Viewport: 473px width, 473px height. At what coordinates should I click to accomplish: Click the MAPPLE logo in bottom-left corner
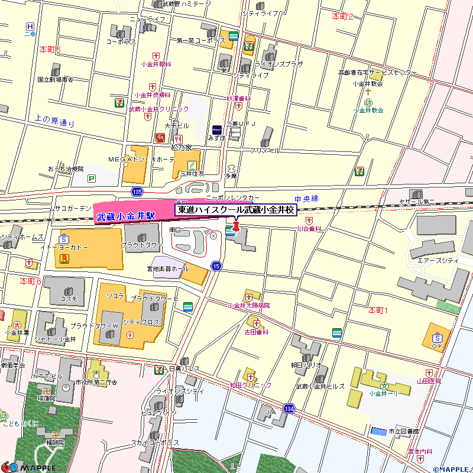[x=28, y=467]
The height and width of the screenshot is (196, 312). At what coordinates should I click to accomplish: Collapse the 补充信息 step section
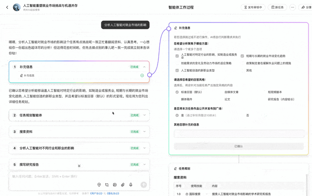(x=144, y=66)
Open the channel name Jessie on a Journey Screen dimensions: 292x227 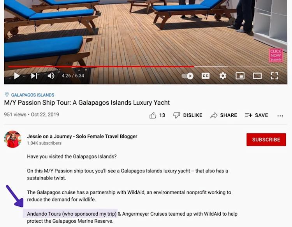pyautogui.click(x=82, y=136)

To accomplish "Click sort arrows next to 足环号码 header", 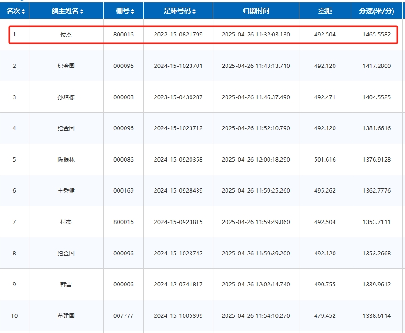I will tap(194, 11).

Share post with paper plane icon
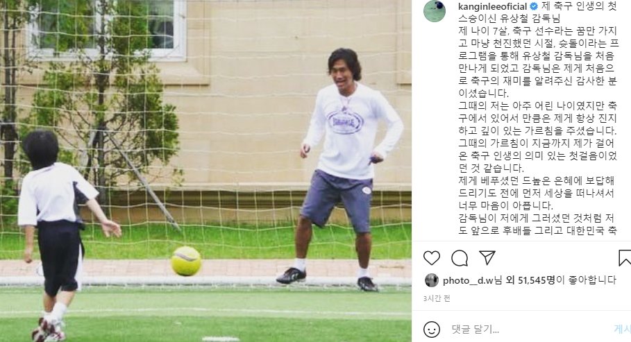pos(487,257)
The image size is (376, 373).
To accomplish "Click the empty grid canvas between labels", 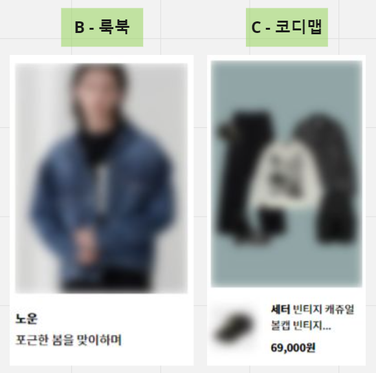I will tap(194, 27).
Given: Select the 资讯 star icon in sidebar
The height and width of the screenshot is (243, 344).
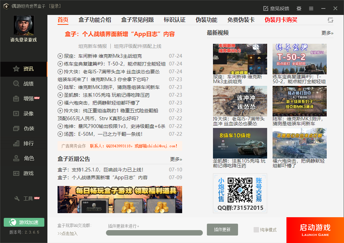Looking at the screenshot, I should click(16, 69).
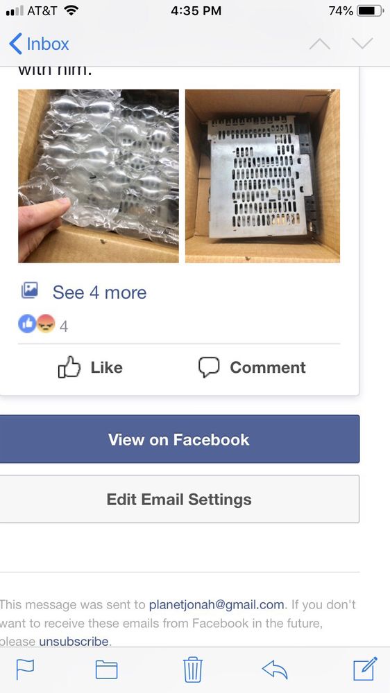Compose a new message with the pencil icon
Screen dimensions: 390x693
click(x=365, y=669)
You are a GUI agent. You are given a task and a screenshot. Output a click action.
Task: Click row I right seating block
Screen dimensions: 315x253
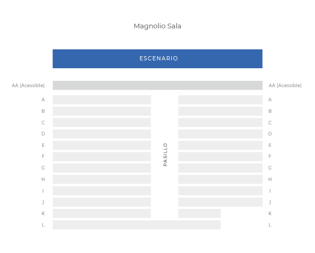[220, 191]
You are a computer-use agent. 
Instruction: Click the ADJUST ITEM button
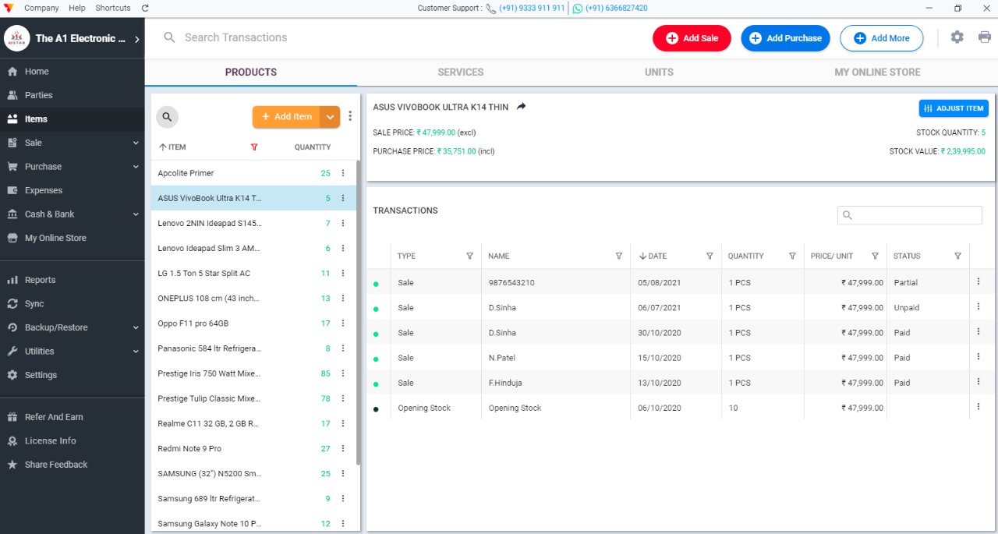coord(954,108)
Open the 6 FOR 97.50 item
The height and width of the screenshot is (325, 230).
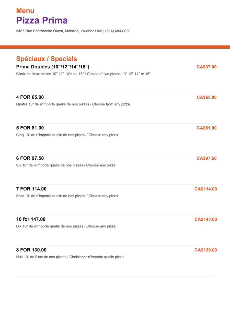coord(30,158)
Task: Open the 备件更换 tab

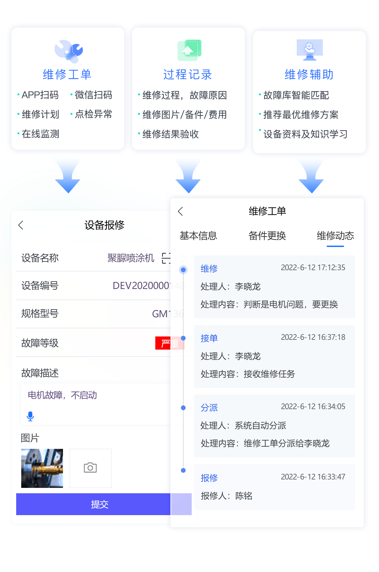Action: (267, 236)
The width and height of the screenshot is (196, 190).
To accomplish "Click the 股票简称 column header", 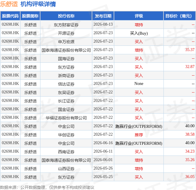I will point(30,16).
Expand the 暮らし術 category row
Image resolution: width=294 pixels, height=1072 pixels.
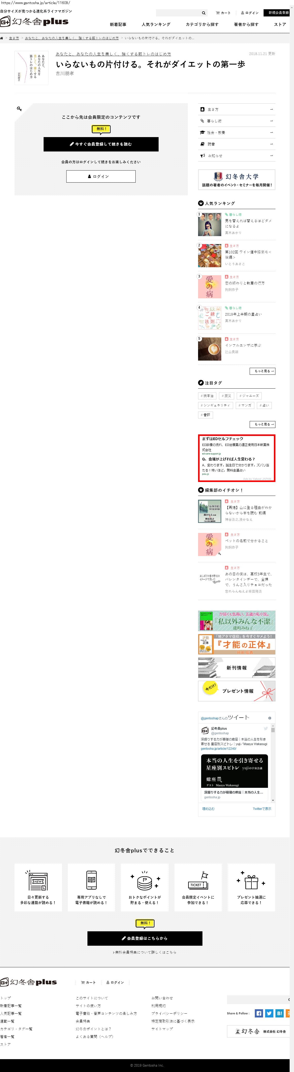point(236,121)
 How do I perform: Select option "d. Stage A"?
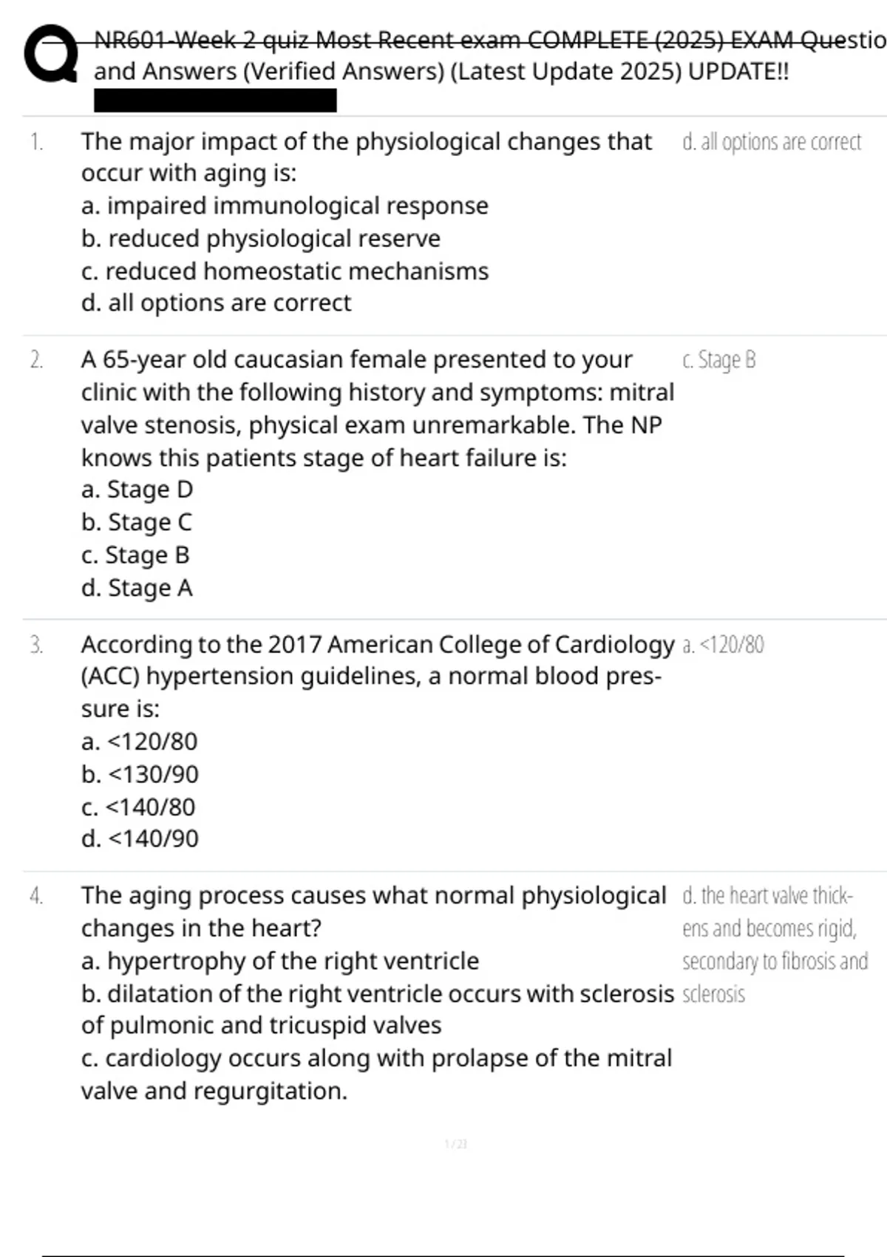click(137, 588)
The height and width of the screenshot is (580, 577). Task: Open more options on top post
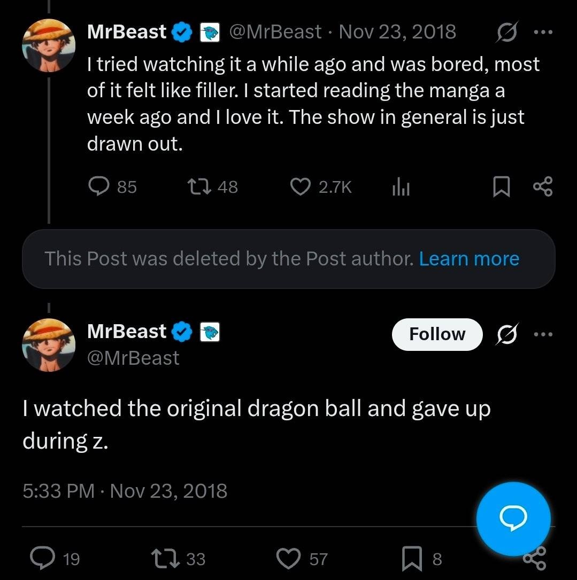coord(543,32)
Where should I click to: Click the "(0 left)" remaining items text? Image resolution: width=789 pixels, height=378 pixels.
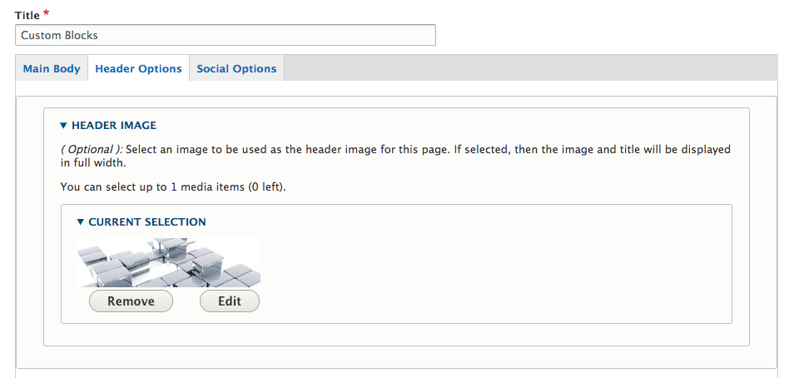pos(265,187)
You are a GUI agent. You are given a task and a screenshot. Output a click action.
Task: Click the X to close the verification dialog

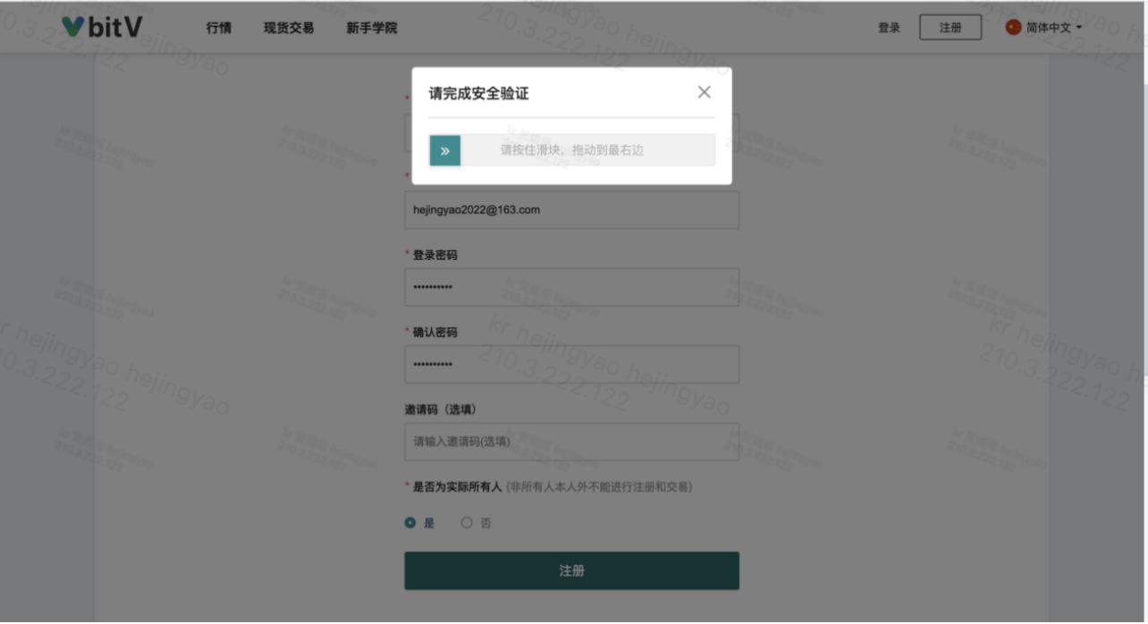[704, 91]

Work order: An exact copy is needed of the lines running from the one with "Expand the 暮らし術 category row" through the end of the data above, and of those lines only, without pictures.

Task response:
Expand the 暮らし術 category row
Image resolution: width=294 pixels, height=1072 pixels.
point(236,121)
 How do I perform: Select option "d. Stage A"?
click(137, 588)
The height and width of the screenshot is (580, 577). Task: Open more options on top post
coord(543,32)
Where should I click to: Click the "(0 left)" remaining items text? Image resolution: width=789 pixels, height=378 pixels.
pos(265,187)
You are a GUI agent. You are given a task and a screenshot. Output a click action.
Task: Click the X to close the verification dialog

[704, 91]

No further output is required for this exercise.